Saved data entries

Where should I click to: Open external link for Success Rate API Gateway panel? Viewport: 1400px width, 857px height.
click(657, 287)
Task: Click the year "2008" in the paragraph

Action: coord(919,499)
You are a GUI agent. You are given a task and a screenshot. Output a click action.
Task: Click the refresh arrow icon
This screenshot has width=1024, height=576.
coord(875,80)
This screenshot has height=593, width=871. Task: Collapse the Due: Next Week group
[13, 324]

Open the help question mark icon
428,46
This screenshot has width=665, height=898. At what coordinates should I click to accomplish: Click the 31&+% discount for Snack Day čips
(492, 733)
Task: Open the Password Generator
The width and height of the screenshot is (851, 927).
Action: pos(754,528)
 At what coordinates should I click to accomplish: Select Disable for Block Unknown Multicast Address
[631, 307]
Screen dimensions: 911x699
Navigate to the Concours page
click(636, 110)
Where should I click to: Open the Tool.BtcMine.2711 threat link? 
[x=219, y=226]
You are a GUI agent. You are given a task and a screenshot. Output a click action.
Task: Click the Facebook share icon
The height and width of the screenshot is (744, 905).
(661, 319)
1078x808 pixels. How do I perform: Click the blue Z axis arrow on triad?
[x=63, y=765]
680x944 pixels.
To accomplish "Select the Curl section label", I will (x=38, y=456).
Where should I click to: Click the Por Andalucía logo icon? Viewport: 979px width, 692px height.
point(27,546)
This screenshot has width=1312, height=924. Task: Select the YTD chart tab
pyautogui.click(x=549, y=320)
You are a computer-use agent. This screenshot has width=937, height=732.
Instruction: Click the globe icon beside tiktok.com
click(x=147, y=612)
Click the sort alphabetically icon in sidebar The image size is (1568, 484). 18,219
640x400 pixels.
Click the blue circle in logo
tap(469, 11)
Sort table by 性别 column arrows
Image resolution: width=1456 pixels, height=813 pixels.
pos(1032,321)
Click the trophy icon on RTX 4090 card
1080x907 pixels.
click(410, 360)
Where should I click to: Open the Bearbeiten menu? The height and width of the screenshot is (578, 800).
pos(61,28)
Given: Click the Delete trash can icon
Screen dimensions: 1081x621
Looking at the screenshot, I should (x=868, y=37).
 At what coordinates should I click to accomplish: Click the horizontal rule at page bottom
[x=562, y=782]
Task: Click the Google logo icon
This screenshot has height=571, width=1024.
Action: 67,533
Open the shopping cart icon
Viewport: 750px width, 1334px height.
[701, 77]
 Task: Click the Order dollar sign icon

EXERCISE REQUIREMENTS: Copy out all of the data. Keep every word unchanged.

RESULT OF THE EXERCISE:
Where should I click to: Open external link for Success Rate API Gateway panel? Viewport: 1400px width, 857px height.
click(657, 287)
Task: Click the year "2008" in the paragraph

Action: coord(919,499)
You are a GUI agent. You are given a task and a screenshot. Output a click action.
Task: Click the refresh arrow icon
This screenshot has width=1024, height=576.
coord(875,80)
This screenshot has height=593, width=871. Task: Collapse the Due: Next Week group
[13, 324]

Open the help question mark icon
428,46
This screenshot has width=665, height=898. At what coordinates should I click to accomplish: Click the 31&+% discount for Snack Day čips
(492, 733)
Task: Open the Password Generator
The width and height of the screenshot is (851, 927).
Action: pos(754,528)
 At what coordinates should I click to accomplish: Select Disable for Block Unknown Multicast Address
[631, 307]
Screen dimensions: 911x699
Navigate to the Concours page
click(636, 110)
Where should I click to: Open the Tool.BtcMine.2711 threat link? 
[x=219, y=226]
You are a GUI agent. You are given a task and a screenshot. Output a click action.
Task: Click the Facebook share icon
The height and width of the screenshot is (744, 905).
(661, 319)
1078x808 pixels. How do I perform: Click the blue Z axis arrow on triad?
[x=63, y=765]
680x944 pixels.
To accomplish "Select the Curl section label", I will (x=38, y=456).
Where should I click to: Click the Por Andalucía logo icon? Viewport: 979px width, 692px height.
point(27,546)
This screenshot has width=1312, height=924. Task: Select the YTD chart tab
pyautogui.click(x=549, y=320)
You are a computer-use agent. This screenshot has width=937, height=732.
Instruction: Click the globe icon beside tiktok.com
click(x=147, y=612)
Click the sort alphabetically icon in sidebar The image size is (1568, 484). 18,219
640x400 pixels.
Click the blue circle in logo
tap(469, 11)
Sort table by 性别 column arrows
Image resolution: width=1456 pixels, height=813 pixels.
pos(1032,321)
Click the trophy icon on RTX 4090 card
1080x907 pixels.
click(410, 360)
Where should I click to: Open the Bearbeiten menu? The height and width of the screenshot is (578, 800).
pos(61,28)
Given: Click the Delete trash can icon
Screen dimensions: 1081x621
Looking at the screenshot, I should (x=868, y=37).
 At what coordinates should I click to accomplish: Click the horizontal rule at page bottom
[x=562, y=782]
Task: Click the Google logo icon
This screenshot has height=571, width=1024.
Action: 67,533
Open the shopping cart icon
Viewport: 750px width, 1334px height.
[701, 77]
 Task: Click the Order dollar sign icon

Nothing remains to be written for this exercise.